> **Data**:
[Start of Attachment]

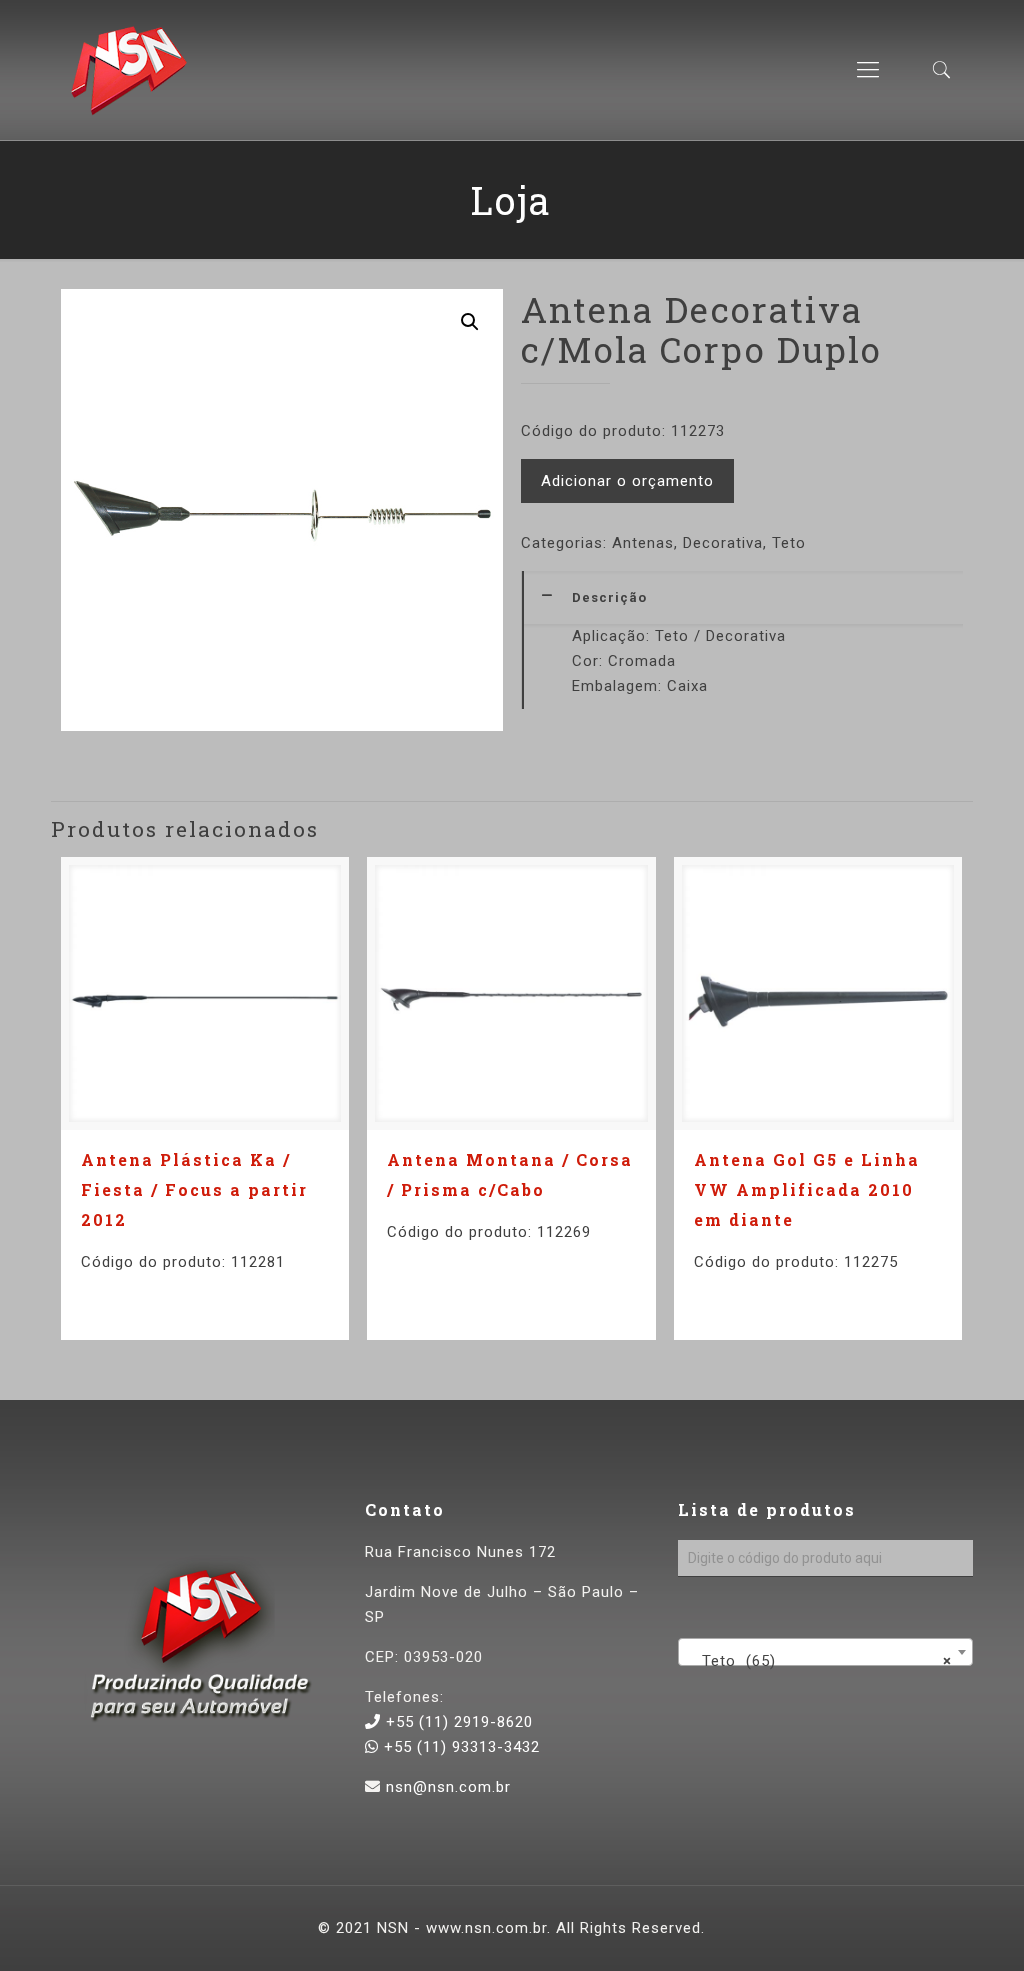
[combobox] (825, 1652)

[End of Attachment]
[Start of Attachment]

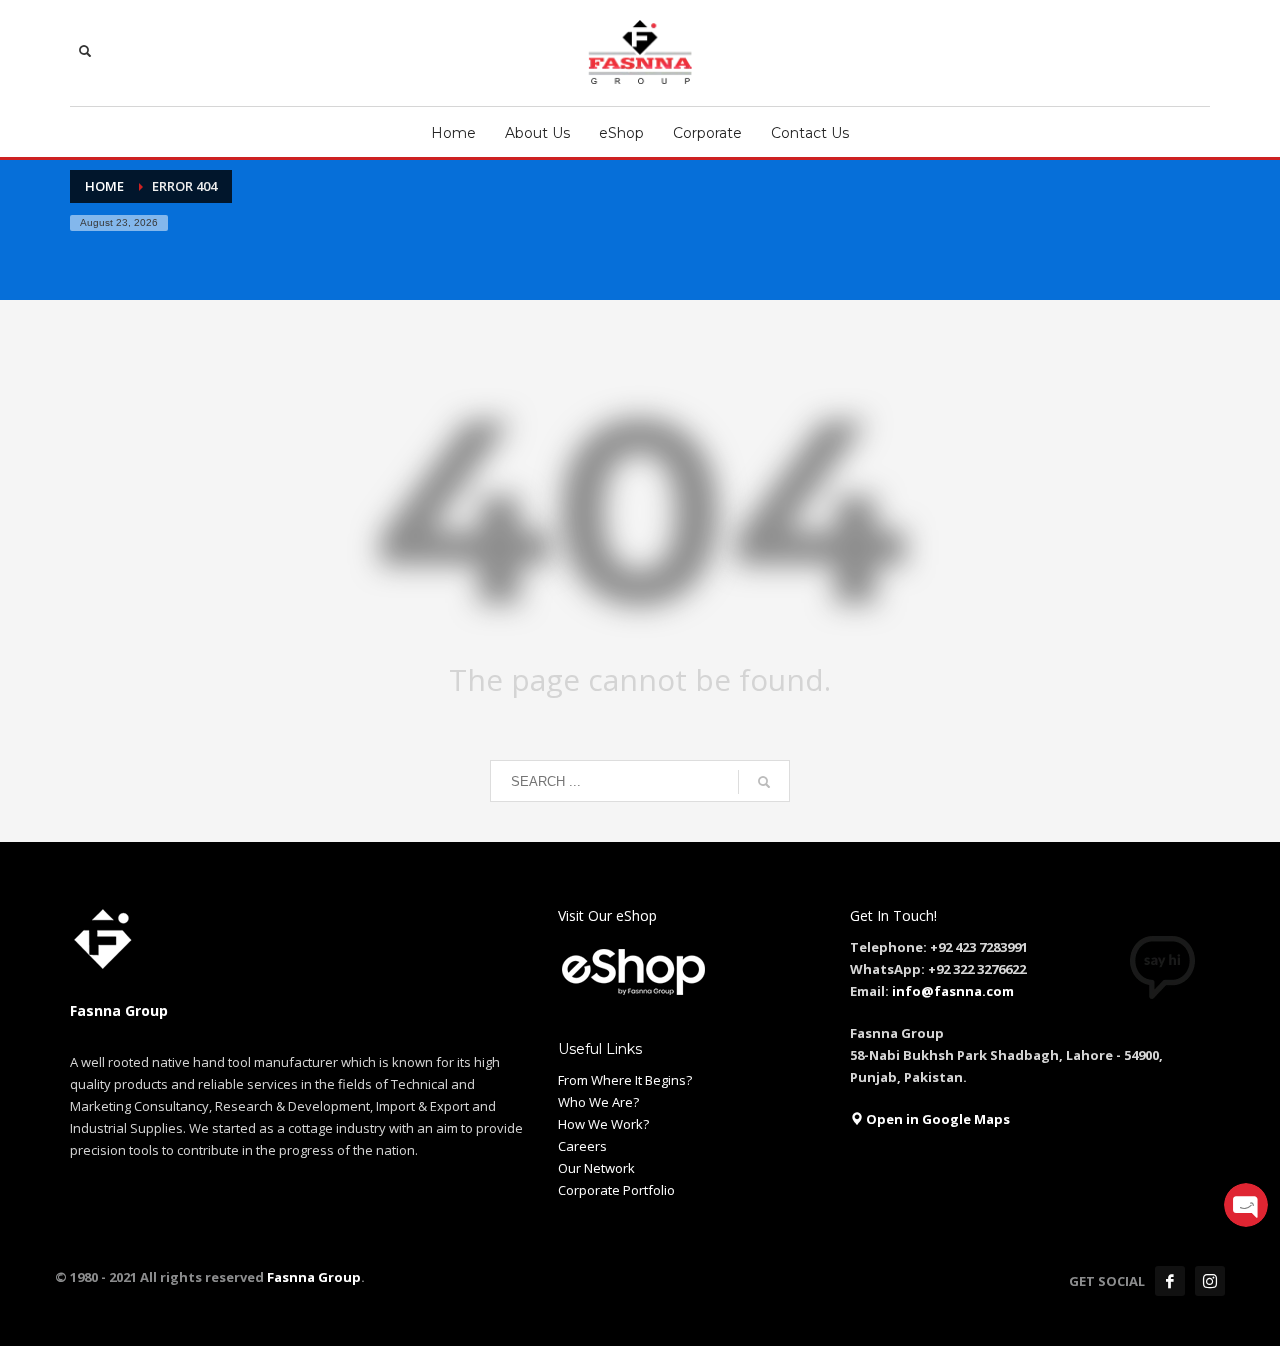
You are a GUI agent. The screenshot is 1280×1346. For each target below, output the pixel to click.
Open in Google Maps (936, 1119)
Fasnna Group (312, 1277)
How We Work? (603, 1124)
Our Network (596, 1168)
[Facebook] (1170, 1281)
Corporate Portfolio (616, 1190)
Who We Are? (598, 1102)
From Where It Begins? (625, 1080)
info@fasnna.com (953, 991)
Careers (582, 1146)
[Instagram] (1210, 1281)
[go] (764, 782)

[End of Attachment]

> **What to work on**: Every line above from the line with "Our Network (596, 1168)" to the line with "[go] (764, 782)", inclusive, must be returned exactly; no other line belongs in the reply.

> **Finished exercise**:
Our Network (596, 1168)
[Facebook] (1170, 1281)
Corporate Portfolio (616, 1190)
Who We Are? (598, 1102)
From Where It Begins? (625, 1080)
info@fasnna.com (953, 991)
Careers (582, 1146)
[Instagram] (1210, 1281)
[go] (764, 782)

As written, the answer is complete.